「え? あ……はい」

 やはり先程までの出来事は夢の中でのことだったようで、心配そうに見つめる岡野の頭上で敦斗はあぐらを掻いていた。

「大丈夫ならいいんだが……。それにしても外崎は細村と仲がよかったんだな」
「え?」

 唐突な一言に理解が追いつかない。なぜ突然敦斗の、それも美桜が仲がよかったなんて話になったんだろう。不思議に思っていると、岡野の後ろから蜂矢がニヤつくように笑った。

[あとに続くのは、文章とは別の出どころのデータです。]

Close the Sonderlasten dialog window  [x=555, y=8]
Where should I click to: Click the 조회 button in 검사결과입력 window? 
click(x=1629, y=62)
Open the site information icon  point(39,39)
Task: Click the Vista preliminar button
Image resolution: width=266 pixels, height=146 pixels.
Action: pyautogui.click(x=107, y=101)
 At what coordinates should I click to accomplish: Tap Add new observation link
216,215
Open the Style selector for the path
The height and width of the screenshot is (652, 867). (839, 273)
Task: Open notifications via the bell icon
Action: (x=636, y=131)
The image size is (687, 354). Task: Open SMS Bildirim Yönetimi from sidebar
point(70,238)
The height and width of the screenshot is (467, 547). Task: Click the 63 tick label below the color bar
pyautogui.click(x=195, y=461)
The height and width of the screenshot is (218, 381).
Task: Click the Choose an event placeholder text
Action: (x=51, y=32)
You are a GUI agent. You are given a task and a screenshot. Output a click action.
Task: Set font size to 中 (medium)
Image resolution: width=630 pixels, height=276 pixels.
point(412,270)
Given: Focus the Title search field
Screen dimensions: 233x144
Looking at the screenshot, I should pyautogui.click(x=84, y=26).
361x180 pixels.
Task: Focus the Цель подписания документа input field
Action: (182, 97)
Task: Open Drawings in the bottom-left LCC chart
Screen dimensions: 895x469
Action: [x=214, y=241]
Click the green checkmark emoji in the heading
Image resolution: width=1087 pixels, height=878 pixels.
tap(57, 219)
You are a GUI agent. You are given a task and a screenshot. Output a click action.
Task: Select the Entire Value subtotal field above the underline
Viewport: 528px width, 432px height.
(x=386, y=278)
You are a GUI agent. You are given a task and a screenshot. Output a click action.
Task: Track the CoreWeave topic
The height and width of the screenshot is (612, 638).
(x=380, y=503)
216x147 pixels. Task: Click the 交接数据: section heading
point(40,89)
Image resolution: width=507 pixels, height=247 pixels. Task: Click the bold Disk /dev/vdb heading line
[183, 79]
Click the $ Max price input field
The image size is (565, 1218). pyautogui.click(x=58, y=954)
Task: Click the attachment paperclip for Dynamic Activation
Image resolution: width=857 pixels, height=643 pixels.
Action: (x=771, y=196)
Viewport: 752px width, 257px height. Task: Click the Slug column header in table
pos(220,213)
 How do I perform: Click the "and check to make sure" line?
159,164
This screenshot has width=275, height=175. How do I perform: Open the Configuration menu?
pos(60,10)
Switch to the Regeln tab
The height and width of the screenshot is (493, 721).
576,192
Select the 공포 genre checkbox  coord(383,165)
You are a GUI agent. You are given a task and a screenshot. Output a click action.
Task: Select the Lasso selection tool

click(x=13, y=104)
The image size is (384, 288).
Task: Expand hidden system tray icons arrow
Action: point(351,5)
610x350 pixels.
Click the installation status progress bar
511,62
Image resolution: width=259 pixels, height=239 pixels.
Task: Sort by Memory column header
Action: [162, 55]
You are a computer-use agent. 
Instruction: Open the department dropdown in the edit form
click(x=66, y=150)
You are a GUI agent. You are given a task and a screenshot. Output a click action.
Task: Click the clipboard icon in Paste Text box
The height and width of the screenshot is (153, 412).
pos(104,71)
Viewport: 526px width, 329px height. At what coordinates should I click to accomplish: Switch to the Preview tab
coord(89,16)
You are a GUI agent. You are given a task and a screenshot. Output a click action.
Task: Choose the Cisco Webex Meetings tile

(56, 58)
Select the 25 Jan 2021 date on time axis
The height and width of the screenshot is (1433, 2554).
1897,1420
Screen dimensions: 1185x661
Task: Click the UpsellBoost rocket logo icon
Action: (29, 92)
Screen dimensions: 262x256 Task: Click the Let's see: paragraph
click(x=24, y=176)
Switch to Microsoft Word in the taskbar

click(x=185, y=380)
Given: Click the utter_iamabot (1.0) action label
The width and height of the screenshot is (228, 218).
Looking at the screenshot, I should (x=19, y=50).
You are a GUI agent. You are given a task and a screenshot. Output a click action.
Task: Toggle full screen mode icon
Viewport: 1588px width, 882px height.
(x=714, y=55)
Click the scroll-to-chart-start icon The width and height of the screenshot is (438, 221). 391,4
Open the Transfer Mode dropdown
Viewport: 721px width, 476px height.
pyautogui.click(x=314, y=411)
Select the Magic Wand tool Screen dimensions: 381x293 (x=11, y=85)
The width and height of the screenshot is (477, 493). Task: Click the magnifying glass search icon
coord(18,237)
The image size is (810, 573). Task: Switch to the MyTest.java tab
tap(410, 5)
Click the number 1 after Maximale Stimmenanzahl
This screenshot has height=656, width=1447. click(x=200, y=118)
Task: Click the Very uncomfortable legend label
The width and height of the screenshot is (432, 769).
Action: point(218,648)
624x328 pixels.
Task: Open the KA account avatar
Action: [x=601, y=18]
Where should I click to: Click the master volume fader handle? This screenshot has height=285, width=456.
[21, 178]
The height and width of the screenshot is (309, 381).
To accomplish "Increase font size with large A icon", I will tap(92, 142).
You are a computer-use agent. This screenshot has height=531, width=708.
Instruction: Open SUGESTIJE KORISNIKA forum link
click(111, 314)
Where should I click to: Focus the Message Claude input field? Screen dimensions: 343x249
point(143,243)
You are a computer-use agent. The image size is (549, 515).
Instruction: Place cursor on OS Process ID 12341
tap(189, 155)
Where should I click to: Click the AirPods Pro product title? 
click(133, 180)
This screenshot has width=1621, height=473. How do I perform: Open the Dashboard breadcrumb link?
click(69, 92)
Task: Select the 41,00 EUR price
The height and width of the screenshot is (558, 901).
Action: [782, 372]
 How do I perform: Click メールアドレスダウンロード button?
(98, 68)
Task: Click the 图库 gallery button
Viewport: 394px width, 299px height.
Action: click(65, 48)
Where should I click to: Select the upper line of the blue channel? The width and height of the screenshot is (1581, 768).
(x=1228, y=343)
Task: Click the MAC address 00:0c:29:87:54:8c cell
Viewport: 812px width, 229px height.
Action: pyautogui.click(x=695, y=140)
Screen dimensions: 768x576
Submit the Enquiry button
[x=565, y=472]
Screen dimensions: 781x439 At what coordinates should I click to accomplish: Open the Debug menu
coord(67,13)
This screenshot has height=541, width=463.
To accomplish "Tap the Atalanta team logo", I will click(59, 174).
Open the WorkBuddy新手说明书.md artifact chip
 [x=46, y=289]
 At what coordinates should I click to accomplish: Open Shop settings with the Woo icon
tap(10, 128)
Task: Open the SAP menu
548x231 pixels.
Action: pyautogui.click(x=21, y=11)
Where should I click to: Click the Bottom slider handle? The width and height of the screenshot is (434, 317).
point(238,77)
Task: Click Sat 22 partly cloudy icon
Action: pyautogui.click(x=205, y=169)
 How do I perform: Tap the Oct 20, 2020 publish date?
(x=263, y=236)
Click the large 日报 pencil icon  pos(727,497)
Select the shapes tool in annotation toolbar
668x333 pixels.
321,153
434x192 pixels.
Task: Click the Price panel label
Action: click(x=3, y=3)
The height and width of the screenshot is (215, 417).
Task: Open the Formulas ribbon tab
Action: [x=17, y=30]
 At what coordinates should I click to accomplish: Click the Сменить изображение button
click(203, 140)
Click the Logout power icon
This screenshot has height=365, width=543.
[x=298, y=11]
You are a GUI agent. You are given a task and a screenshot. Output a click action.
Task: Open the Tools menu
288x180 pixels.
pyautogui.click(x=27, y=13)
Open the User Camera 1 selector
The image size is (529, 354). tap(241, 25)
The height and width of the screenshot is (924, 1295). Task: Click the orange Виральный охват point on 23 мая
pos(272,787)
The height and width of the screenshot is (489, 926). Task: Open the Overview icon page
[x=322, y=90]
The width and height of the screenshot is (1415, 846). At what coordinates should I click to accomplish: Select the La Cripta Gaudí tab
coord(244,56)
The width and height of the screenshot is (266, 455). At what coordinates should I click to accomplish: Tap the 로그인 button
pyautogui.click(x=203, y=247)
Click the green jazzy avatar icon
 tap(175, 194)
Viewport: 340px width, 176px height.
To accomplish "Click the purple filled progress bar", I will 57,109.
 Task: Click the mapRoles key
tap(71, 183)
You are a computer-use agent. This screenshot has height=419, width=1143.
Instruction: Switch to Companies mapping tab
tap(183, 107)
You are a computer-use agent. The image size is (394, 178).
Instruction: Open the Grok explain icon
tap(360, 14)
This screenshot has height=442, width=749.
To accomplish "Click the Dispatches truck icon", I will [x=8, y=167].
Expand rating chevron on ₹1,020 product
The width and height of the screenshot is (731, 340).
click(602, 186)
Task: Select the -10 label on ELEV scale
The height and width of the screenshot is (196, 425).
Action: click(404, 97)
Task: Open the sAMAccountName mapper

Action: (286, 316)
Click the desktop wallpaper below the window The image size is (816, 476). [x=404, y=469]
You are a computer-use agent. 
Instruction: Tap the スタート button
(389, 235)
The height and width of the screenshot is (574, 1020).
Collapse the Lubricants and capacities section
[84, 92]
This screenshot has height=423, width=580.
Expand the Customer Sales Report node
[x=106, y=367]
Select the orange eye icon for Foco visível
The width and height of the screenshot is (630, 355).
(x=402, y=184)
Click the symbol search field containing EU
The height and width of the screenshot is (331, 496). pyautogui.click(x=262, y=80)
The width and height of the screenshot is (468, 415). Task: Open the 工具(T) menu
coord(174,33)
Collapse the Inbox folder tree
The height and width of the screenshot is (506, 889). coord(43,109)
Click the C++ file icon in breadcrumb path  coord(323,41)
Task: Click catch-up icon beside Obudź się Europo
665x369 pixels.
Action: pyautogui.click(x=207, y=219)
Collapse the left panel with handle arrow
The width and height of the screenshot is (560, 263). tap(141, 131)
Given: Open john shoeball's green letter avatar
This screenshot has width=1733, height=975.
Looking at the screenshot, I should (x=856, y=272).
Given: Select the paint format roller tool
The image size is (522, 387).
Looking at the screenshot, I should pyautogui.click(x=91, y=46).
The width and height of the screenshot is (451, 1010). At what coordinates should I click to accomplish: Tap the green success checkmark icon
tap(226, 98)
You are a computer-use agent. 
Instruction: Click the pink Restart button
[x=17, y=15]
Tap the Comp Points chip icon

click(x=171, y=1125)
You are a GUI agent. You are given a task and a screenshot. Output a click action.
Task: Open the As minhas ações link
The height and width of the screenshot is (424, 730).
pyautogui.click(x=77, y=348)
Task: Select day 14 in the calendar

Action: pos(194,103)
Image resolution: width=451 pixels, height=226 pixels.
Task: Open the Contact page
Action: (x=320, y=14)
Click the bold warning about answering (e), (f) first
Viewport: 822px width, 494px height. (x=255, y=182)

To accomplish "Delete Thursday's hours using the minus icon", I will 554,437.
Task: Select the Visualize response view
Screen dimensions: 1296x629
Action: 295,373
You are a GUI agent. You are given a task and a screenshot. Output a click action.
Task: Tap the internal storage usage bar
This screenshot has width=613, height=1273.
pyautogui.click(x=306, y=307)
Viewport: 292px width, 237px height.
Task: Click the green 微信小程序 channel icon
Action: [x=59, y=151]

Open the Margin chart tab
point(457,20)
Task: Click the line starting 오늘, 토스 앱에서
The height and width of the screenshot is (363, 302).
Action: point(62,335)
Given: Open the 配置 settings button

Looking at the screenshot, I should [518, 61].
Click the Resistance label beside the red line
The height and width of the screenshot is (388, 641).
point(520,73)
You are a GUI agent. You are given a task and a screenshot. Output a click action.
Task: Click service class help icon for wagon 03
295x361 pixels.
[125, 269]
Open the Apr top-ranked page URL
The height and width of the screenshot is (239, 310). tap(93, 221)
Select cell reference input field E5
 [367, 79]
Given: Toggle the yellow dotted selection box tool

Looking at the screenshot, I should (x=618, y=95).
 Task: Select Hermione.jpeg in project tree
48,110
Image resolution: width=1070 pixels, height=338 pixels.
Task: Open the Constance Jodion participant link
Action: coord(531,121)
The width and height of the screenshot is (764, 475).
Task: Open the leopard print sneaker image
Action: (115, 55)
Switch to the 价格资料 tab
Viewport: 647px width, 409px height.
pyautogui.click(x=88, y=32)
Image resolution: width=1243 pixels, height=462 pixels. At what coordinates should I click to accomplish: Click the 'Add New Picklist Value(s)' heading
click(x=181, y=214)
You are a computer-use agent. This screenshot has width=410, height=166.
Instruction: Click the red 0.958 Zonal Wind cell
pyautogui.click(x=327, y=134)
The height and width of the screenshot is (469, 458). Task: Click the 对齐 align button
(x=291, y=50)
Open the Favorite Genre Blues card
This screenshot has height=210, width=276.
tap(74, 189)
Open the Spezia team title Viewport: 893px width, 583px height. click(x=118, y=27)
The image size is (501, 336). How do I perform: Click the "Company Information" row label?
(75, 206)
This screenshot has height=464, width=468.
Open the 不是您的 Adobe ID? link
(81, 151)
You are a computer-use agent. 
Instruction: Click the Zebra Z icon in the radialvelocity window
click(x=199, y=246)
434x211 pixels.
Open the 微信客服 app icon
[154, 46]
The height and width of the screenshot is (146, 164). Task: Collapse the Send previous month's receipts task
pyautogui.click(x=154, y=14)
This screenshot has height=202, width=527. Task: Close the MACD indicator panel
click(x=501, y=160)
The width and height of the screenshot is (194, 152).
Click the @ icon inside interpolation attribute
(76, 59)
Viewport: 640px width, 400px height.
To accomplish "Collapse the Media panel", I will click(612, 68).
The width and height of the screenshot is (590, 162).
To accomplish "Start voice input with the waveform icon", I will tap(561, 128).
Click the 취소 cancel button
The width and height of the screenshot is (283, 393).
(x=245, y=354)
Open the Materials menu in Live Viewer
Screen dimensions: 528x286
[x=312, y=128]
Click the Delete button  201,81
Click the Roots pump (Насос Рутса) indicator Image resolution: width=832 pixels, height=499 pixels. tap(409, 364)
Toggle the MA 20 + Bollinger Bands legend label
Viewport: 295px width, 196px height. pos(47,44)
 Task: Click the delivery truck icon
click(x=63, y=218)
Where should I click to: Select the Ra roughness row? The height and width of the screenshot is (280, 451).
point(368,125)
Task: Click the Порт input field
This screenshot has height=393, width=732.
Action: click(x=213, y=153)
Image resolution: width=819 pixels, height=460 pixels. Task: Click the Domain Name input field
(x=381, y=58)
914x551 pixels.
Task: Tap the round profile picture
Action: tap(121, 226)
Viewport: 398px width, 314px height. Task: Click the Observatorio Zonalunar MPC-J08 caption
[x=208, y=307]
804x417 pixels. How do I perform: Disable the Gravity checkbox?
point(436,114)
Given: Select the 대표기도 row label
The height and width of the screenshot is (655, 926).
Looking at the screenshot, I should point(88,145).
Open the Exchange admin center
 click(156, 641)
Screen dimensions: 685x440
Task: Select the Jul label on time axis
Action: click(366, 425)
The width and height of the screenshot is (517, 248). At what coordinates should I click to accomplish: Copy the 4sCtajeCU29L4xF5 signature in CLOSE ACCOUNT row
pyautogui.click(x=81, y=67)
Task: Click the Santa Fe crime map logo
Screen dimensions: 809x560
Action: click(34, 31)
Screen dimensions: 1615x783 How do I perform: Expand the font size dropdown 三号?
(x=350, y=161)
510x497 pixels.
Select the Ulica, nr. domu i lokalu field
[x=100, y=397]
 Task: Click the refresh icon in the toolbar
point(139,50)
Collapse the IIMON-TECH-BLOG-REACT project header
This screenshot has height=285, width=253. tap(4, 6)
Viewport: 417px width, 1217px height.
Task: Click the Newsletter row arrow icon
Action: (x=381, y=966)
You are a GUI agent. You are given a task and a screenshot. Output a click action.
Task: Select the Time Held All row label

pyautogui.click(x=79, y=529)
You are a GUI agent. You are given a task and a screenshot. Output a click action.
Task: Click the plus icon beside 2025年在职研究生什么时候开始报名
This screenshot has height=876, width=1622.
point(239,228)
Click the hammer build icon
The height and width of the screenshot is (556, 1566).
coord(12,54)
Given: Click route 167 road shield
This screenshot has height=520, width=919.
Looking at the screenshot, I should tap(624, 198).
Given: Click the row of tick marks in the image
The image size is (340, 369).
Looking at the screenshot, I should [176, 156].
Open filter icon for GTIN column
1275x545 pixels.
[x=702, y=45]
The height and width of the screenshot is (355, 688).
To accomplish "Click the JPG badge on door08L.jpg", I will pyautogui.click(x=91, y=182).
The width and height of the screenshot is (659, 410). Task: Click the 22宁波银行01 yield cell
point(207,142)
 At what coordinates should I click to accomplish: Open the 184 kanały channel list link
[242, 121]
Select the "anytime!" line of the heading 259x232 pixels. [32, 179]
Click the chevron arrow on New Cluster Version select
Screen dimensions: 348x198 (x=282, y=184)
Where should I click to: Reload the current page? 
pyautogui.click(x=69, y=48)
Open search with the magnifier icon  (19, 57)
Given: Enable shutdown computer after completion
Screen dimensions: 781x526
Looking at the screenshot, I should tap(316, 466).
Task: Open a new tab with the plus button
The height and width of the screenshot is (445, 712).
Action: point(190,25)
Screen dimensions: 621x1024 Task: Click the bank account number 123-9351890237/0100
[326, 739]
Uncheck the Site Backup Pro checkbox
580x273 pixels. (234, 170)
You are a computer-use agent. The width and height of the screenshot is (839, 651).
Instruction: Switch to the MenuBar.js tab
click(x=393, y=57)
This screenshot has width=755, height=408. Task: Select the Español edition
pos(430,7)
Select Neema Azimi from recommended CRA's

「外崎、寝言でずっと『敦斗……敦斗……』って呼んでたぞ」
「う、うそ!」
「ホントホント。何? 外崎って敦斗のこと好きだったわけ?」
「ち、ちが」

 否定しようとするけれど、もはや美桜の言葉など蜂矢の耳には届いていないようだった。にやつきながら囃し立ててくる蜂矢に、美桜は泣きたくなる。そんな美桜を助けてくれたのは、意外な人物だった。

「くだらない」
「は?」

 後ろの席から聞こえたその声は凜としていてバスの中に響き渡る。姿を見なくてもわかる。その声の持ち主は心春だった。

「おい、くだらないってどういうことだよ」
「そのままの意味だよ。くだらない」
「心春、お前!」
「だって本当は蜂矢も思ってるんじゃないの? 今日、ここに敦斗がいてくれてたらって」
「それ、は」

 蜂矢の声のトーンが暗くなり、俯いてしまう。バスに乗るクラスメイトたちのふざけるような声も静まり返ってしまう。
 それでも心春は言葉を続ける。

「私だってここに敦斗がいてくれたらって……そう思うよ。敦斗と幼なじみの外崎さんなら、余計にじゃない?」
「幼なじみって、んな話聞いたことねえよ」

 蜂矢は疑わしそうな視線を美桜に向けた。けれど美桜は、なぜそれを心春が知っているかということの方が驚きで、口を開けたまま心春を見つめる。心春は蜂矢に見えないようにウインクをすると、優しく微笑んだ。

「あんたが知らないだけだよ。ね、美桜ちゃん」

 わざとらしく名前で呼ぶ心春の意図が美桜にはよくわからなかった。けれど、嘘をつくわけにもいかず小さく頷いた。